WHAT TO PRODUCE: Where the line containing "Task: Tap the Home icon in bottom navigation" appears in the entries below, start there and print only that line and every line after it, exactly, through the end, excluding pictures.

STUDY MATERIAL:
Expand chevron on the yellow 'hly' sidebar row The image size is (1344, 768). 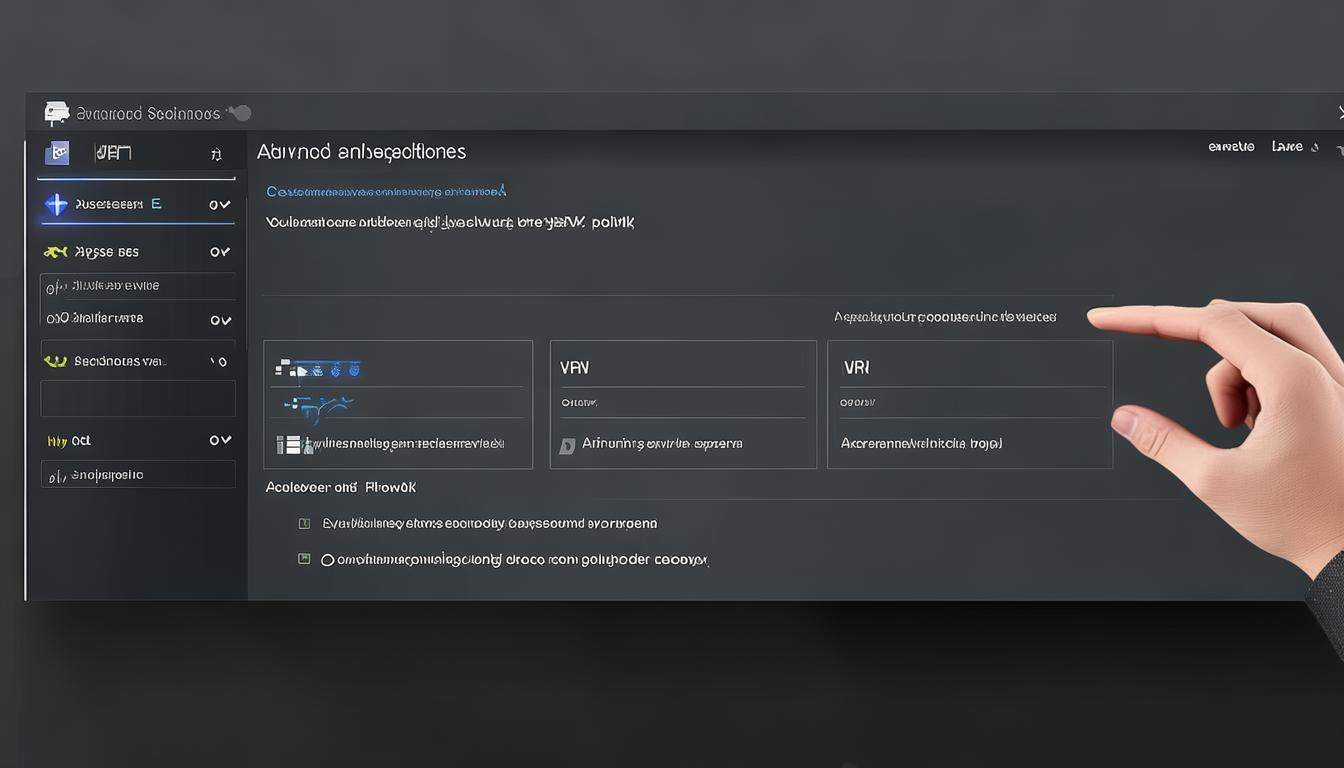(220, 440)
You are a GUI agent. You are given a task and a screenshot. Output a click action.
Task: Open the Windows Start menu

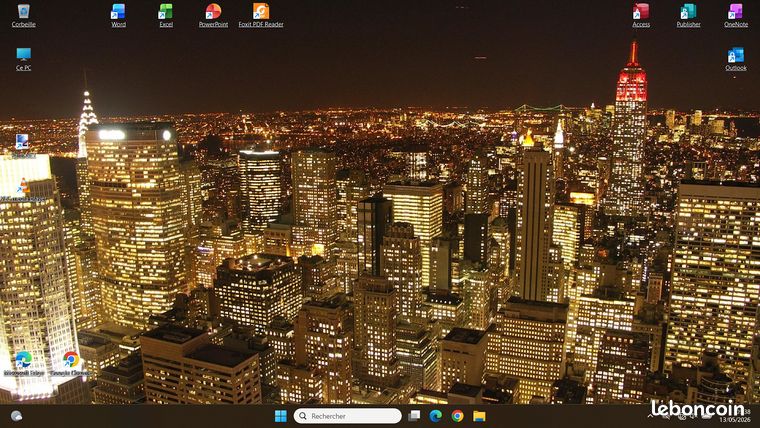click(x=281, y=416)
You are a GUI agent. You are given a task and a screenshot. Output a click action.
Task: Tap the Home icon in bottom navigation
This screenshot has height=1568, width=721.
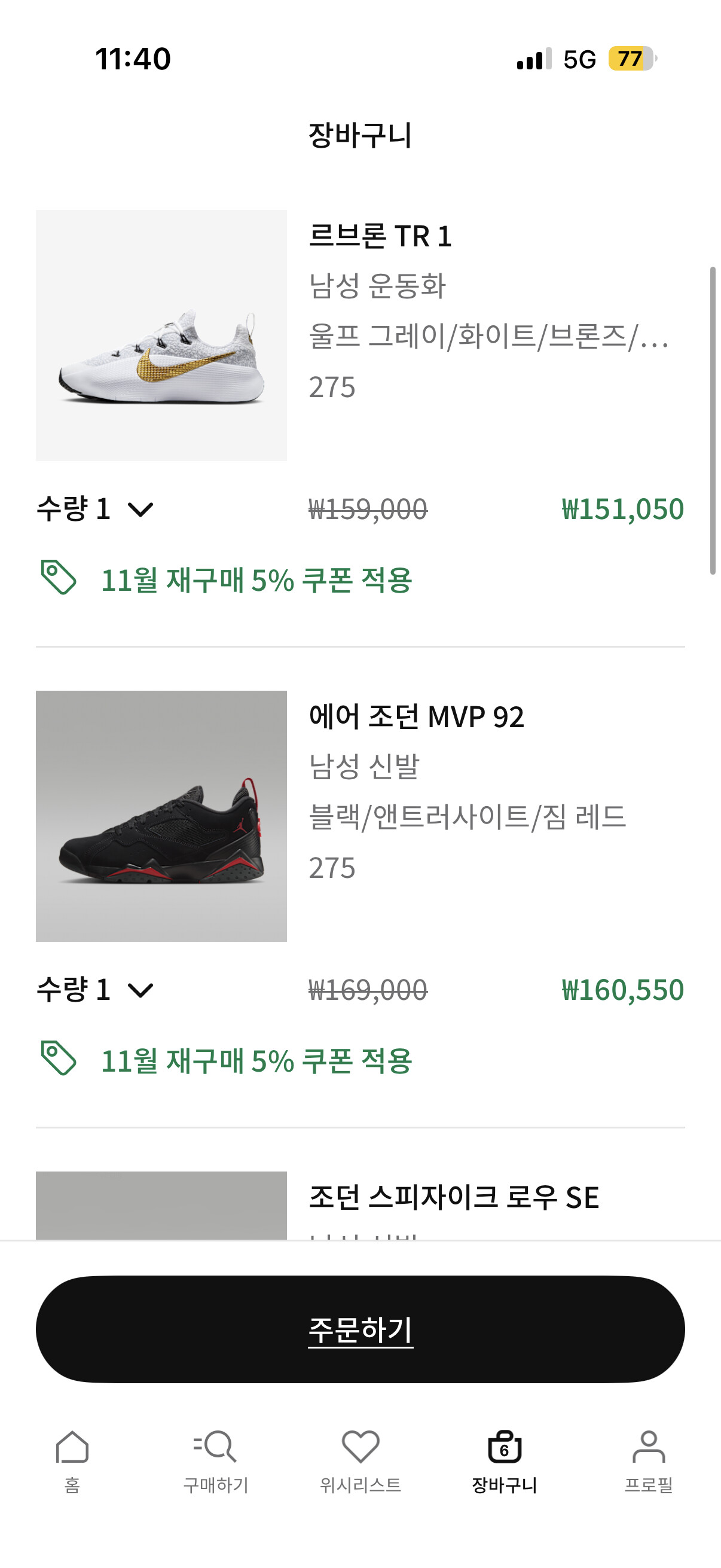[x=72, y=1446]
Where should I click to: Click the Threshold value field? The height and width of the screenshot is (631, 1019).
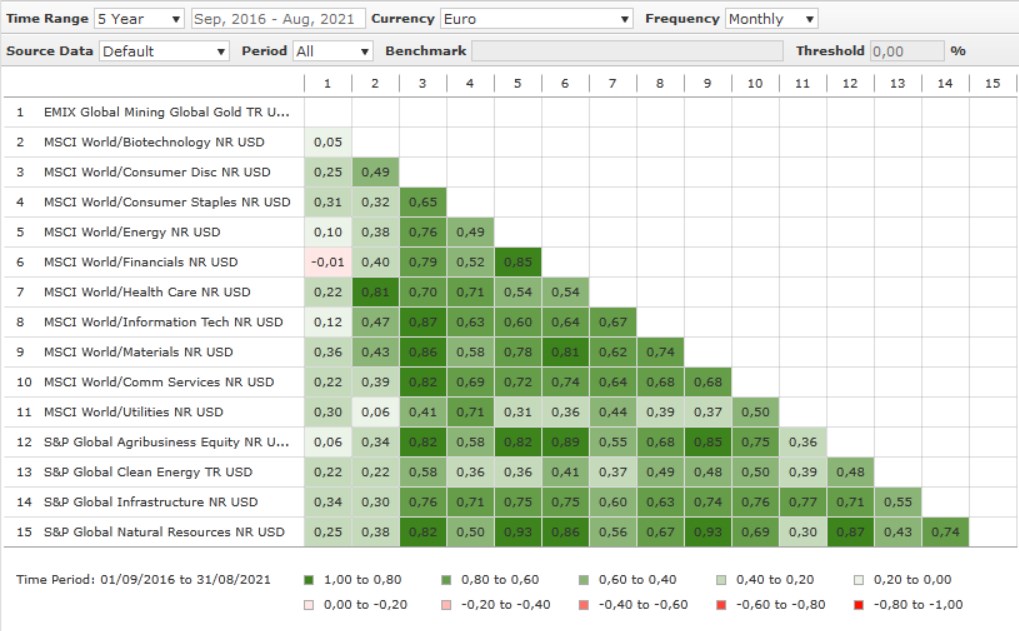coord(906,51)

WORKED SOLUTION:
Task: Tap the Home icon in bottom navigation
This screenshot has height=1568, width=721.
[x=72, y=1446]
Where should I click to: Click the Threshold value field? The height and width of the screenshot is (631, 1019).
coord(906,51)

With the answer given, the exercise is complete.